*** Opening Extracted entries ***

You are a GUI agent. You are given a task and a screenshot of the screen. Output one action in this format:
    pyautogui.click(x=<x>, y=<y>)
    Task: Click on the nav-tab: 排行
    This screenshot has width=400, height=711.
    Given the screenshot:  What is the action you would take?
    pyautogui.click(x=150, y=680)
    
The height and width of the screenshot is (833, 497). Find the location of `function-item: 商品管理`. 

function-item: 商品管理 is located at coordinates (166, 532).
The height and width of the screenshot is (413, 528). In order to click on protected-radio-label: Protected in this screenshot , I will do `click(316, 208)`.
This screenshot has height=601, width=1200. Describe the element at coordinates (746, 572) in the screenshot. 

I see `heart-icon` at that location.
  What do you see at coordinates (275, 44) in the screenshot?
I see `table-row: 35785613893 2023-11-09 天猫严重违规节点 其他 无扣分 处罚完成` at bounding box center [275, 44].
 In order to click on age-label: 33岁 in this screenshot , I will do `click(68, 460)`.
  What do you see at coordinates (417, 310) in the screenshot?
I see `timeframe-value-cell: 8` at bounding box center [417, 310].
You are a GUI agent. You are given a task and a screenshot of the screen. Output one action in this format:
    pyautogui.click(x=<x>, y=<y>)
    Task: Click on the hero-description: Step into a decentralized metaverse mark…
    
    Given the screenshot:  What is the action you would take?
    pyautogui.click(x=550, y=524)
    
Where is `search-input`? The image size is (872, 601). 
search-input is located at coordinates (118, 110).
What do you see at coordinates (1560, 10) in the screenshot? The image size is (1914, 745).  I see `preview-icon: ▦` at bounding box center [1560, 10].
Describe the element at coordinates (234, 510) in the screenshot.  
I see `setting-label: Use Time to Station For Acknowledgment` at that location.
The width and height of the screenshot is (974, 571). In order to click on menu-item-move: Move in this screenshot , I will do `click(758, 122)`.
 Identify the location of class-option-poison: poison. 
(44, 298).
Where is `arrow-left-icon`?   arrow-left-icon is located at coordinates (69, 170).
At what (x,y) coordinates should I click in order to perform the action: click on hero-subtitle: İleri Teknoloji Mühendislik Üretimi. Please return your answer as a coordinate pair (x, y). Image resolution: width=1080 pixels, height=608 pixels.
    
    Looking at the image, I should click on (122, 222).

*** Closing Extracted entries ***

Reproduce every one of the records above, line by line, with no changes.

Task response →
You are a GUI agent. You are given a task and a screenshot of the screen. Output one action in this format:
    pyautogui.click(x=<x>, y=<y>)
    Task: Click on the nav-tab: 排行
    This screenshot has width=400, height=711.
    Given the screenshot:  What is the action you would take?
    pyautogui.click(x=150, y=680)
    
The height and width of the screenshot is (833, 497). Find the location of `function-item: 商品管理`. 

function-item: 商品管理 is located at coordinates (166, 532).
The height and width of the screenshot is (413, 528). In order to click on protected-radio-label: Protected in this screenshot , I will do `click(316, 208)`.
This screenshot has height=601, width=1200. Describe the element at coordinates (746, 572) in the screenshot. 

I see `heart-icon` at that location.
  What do you see at coordinates (275, 44) in the screenshot?
I see `table-row: 35785613893 2023-11-09 天猫严重违规节点 其他 无扣分 处罚完成` at bounding box center [275, 44].
 In order to click on age-label: 33岁 in this screenshot , I will do `click(68, 460)`.
  What do you see at coordinates (417, 310) in the screenshot?
I see `timeframe-value-cell: 8` at bounding box center [417, 310].
You are a GUI agent. You are given a task and a screenshot of the screen. Output one action in this format:
    pyautogui.click(x=<x>, y=<y>)
    Task: Click on the hero-description: Step into a decentralized metaverse mark…
    
    Given the screenshot:  What is the action you would take?
    pyautogui.click(x=550, y=524)
    
Where is `search-input`? The image size is (872, 601). 
search-input is located at coordinates (118, 110).
What do you see at coordinates (1560, 10) in the screenshot? The image size is (1914, 745).  I see `preview-icon: ▦` at bounding box center [1560, 10].
Describe the element at coordinates (234, 510) in the screenshot.  
I see `setting-label: Use Time to Station For Acknowledgment` at that location.
The width and height of the screenshot is (974, 571). In order to click on menu-item-move: Move in this screenshot , I will do `click(758, 122)`.
 Identify the location of class-option-poison: poison. 
(44, 298).
Where is `arrow-left-icon`?   arrow-left-icon is located at coordinates (69, 170).
At what (x,y) coordinates should I click in order to perform the action: click on hero-subtitle: İleri Teknoloji Mühendislik Üretimi. Please return your answer as a coordinate pair (x, y). Image resolution: width=1080 pixels, height=608 pixels.
    
    Looking at the image, I should click on (122, 222).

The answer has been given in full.